MATERIAL FOR THIS TASK:

*****

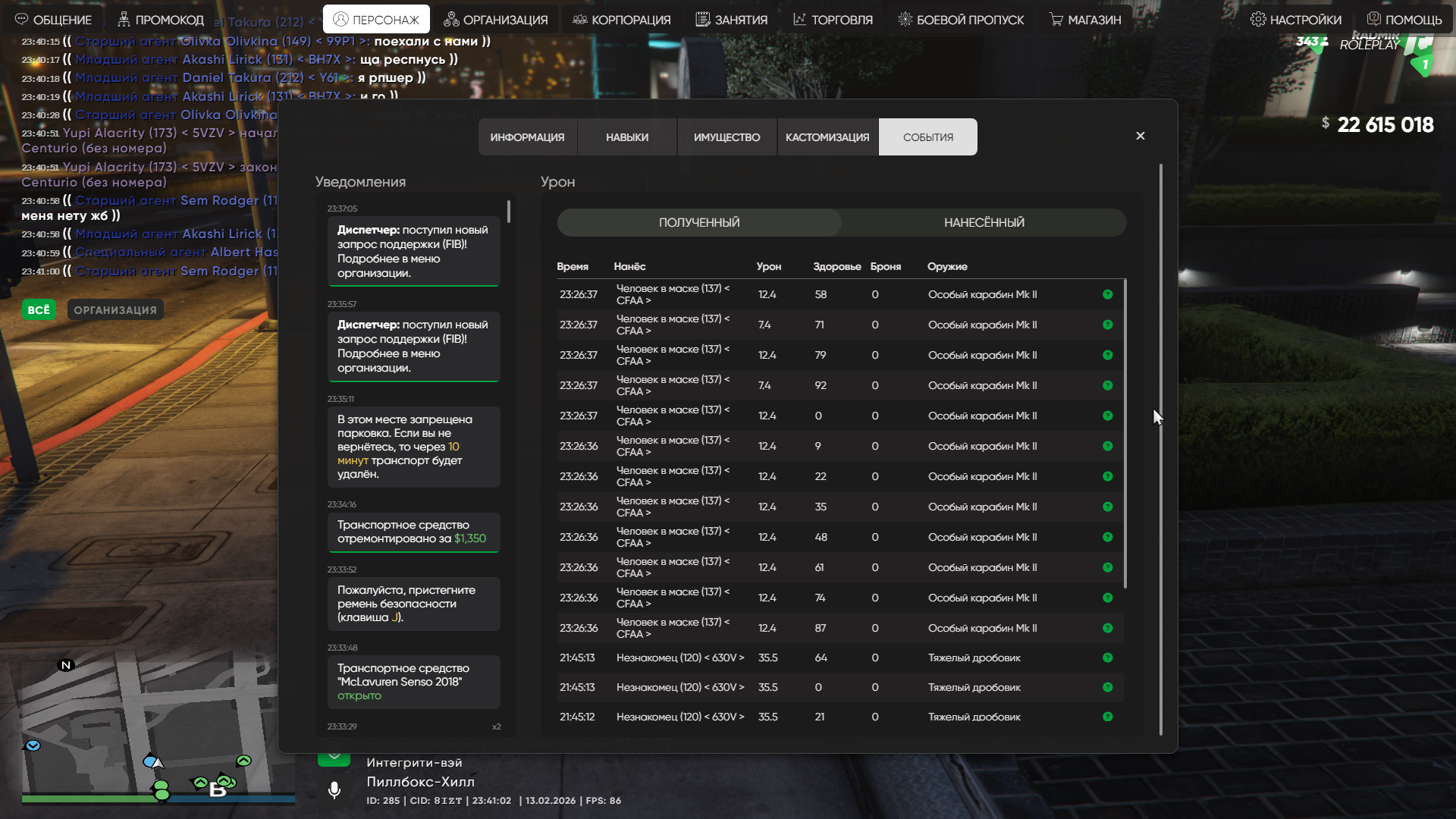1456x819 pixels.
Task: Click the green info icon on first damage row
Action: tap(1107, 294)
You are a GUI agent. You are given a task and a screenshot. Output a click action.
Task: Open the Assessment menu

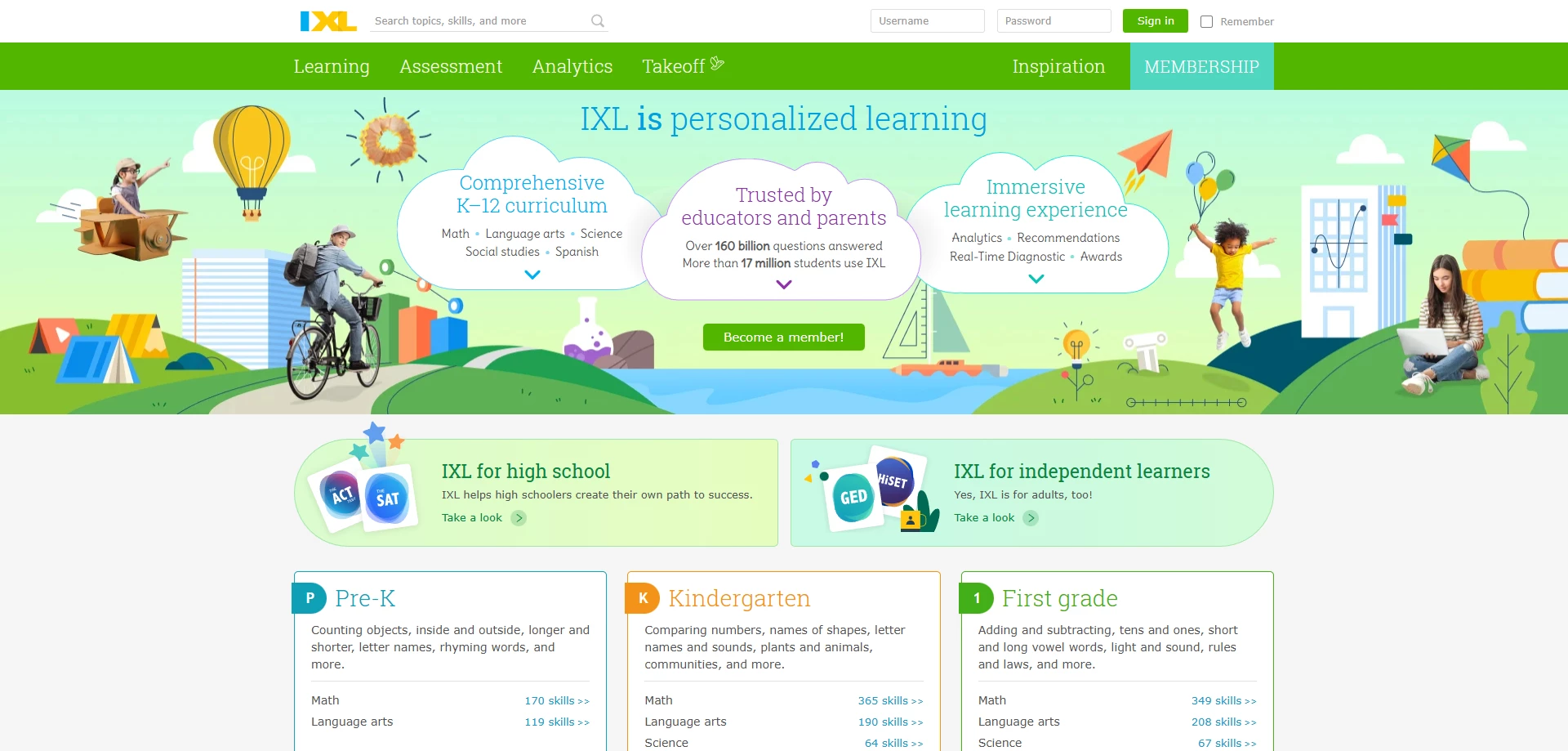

*****

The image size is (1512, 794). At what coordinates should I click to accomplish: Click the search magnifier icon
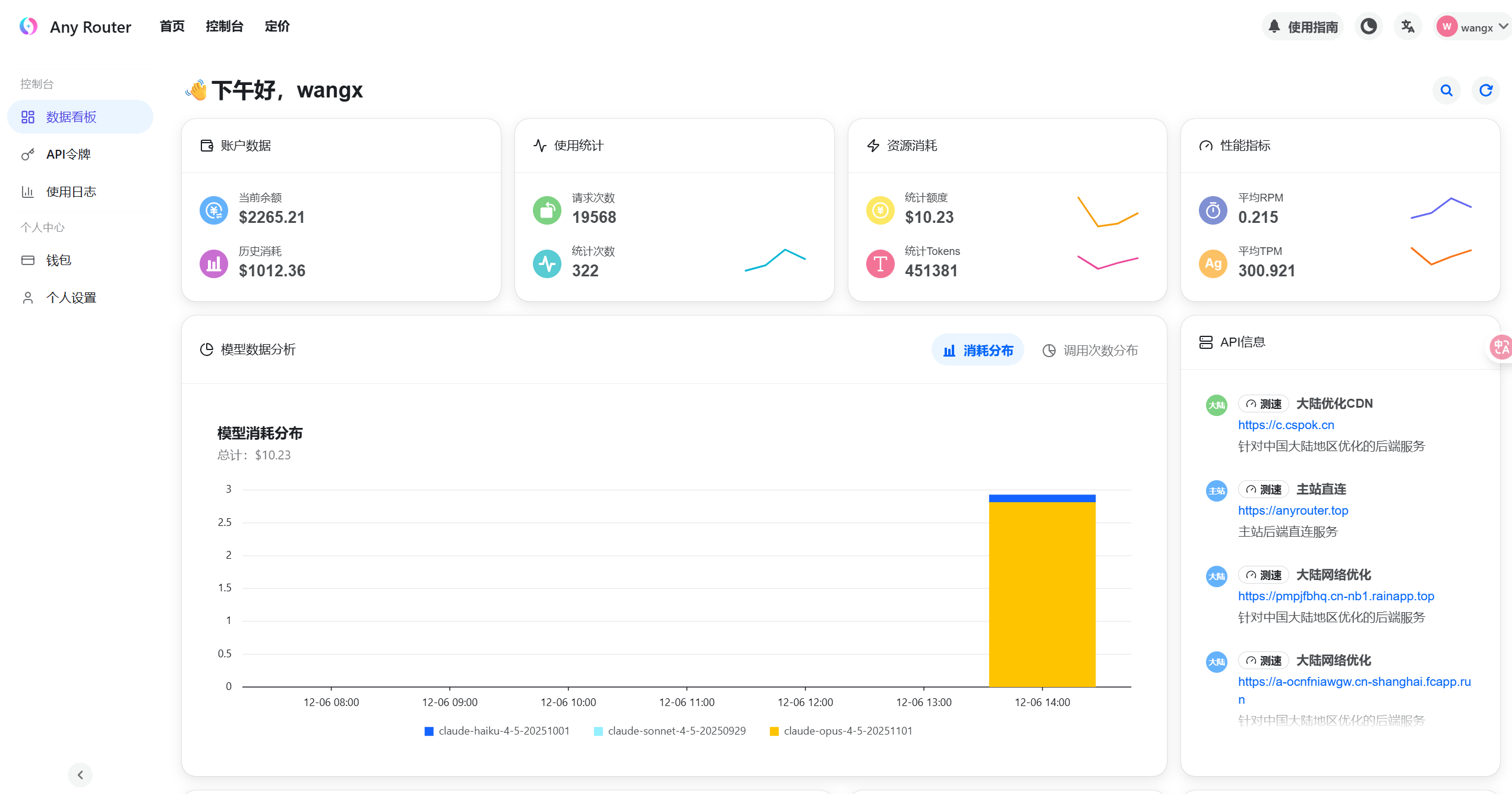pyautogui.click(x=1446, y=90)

*****

Within the material above, extract exactly the lines that start at the line containing "You are a GUI" and stop after the line containing "Task: Open the Assessment menu", and only those.

You are a GUI agent. You are given a task and a screenshot. Output a click action.
Task: Open the Assessment menu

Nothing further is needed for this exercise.